A number and a letter comprise resolution standards. High-definition televisions have either 720 or 1080 ratings. The numbers indicate the amount of horizontal lines that make up the image on the screen. Televisions with a 1080 rating have a crisper picture than those with a 720 rating. The letters “i” and “p” denote the type of scan that the television uses to produce an image. The letter “i” stands for interlaced, meaning that the television makes two passes to create an image, one that projects odd numbered lines and one that projects even numbered lines. The letter “p” stands for progressive, meaning that the television projects lines in order from 1 to 720 or 1080 depending on the resolution. For moving pictures, a progressive scan produces a smoother image than an interlaced scan, which may create a slightly jagged or jumpy sense of movement. Thus, 1080p televisions theoretically provide the smoothest and most crisp viewing experience. Many channels that broadcast in high definition, however, do not meet the 1080p standards. In these cases, the television reverts to either 1080i or 720p modes, depending on the broadcast signal.

 

Those shopping for a high-definition television must also consider the television’s aspect ratio. Traditional televisions have a 4:3 aspect ratio, but cinematic films have a 16:9 ratio. Many new television shows now utilize the 16:9 ratio, also known as widescreen. Consumers may also want to consider television connections, particularly High-Definition Multimedia Interface (HDMI) inputs. These inputs allow the television to connect with high-definition devices, such as DVD players and cable boxes.

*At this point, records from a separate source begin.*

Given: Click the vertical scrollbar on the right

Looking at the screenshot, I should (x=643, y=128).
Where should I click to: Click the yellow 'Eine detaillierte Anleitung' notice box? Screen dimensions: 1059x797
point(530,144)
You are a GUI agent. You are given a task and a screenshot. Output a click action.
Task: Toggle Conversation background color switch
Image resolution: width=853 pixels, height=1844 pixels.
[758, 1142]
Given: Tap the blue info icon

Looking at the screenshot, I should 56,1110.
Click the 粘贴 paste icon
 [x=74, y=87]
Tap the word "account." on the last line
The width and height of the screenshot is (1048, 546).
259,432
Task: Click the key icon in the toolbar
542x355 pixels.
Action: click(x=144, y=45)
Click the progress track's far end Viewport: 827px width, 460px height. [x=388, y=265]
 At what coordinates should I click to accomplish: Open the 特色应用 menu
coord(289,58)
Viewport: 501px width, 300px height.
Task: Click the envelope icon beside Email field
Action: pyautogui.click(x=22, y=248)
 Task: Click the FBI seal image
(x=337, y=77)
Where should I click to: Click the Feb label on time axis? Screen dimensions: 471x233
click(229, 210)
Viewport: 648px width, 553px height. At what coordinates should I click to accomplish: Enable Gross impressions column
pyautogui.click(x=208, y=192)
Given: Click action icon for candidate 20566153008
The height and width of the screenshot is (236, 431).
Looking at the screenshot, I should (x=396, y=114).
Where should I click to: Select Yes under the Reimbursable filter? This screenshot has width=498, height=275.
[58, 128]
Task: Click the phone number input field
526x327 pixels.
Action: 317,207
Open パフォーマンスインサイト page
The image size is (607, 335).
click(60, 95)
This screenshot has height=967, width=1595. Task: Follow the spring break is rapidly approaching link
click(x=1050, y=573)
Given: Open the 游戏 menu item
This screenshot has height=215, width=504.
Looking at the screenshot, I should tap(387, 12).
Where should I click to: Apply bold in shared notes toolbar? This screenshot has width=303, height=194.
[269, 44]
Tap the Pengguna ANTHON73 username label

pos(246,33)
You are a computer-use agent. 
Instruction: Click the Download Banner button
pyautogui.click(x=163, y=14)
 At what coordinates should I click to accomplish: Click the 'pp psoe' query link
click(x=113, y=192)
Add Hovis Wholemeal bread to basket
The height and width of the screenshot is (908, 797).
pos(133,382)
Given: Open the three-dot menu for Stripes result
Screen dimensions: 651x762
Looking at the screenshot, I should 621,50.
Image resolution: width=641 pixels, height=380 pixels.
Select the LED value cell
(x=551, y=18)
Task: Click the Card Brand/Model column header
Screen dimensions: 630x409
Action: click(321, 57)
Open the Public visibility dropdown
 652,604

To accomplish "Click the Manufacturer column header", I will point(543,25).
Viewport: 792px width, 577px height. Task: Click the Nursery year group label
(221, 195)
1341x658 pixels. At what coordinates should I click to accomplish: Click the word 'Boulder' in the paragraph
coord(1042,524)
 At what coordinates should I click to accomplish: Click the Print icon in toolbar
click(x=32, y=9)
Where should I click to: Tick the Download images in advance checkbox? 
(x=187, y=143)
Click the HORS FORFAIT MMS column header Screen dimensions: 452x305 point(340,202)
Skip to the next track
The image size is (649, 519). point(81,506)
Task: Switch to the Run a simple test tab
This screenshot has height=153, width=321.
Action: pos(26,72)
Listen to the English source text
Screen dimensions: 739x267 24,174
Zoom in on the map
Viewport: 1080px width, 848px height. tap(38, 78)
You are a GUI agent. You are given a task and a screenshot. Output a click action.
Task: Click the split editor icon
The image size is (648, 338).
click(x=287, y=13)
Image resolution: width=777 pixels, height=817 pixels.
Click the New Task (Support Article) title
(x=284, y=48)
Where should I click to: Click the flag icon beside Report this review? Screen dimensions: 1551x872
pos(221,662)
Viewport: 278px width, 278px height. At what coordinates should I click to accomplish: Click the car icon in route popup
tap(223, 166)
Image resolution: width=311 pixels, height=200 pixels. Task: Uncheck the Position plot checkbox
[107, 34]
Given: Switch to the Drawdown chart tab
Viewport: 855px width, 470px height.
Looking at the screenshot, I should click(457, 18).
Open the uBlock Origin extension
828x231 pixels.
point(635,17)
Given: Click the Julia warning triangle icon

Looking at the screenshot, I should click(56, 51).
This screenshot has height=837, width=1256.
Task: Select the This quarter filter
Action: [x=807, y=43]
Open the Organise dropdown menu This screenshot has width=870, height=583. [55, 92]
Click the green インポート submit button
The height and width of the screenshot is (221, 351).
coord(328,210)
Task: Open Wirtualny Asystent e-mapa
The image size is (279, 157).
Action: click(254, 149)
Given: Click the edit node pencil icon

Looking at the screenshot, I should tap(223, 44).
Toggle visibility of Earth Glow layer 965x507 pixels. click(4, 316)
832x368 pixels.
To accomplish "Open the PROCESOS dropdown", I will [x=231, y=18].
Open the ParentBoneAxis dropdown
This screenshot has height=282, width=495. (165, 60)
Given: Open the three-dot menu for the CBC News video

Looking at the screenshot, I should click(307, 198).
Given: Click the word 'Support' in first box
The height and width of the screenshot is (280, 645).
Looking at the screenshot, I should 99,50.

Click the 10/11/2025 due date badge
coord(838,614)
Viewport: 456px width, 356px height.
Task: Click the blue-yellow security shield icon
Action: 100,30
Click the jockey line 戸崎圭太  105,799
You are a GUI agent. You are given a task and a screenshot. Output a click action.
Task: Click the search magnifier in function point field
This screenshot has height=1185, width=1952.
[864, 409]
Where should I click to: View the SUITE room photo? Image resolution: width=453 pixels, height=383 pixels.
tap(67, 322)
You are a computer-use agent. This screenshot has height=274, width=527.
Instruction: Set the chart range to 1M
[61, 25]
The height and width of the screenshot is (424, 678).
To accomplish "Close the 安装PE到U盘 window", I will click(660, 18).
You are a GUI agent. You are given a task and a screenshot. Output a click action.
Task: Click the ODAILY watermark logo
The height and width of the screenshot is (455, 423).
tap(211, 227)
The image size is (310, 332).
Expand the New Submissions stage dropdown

Individuals may purchase a switching box if the television has only one HDMI connector.

 

Consumers may want to consider the advantages of LCD television. Liquid Crystal Display (LCD) technology produces incredibly crisp images without a great deal of hardware, but they require viewers to sit perpendicular to the screen. Plasma televisions also produce superior image quality, but tend to be heavy and are susceptible to screen burn-in, or permanent images in the plasma.

 

About Shark Systems

 

For more than 10 years, Shark Systems has offered a variety of consumer electronics, computer components, and other products at competitive prices. To browse Shark Systems’ extensive inventory, visit www.sharksystems.com. The company also works closely with Oceana’s Scared for Sharks initiative, which encourages governments worldwide to adopt policies that would protect the oceans’ shark populations.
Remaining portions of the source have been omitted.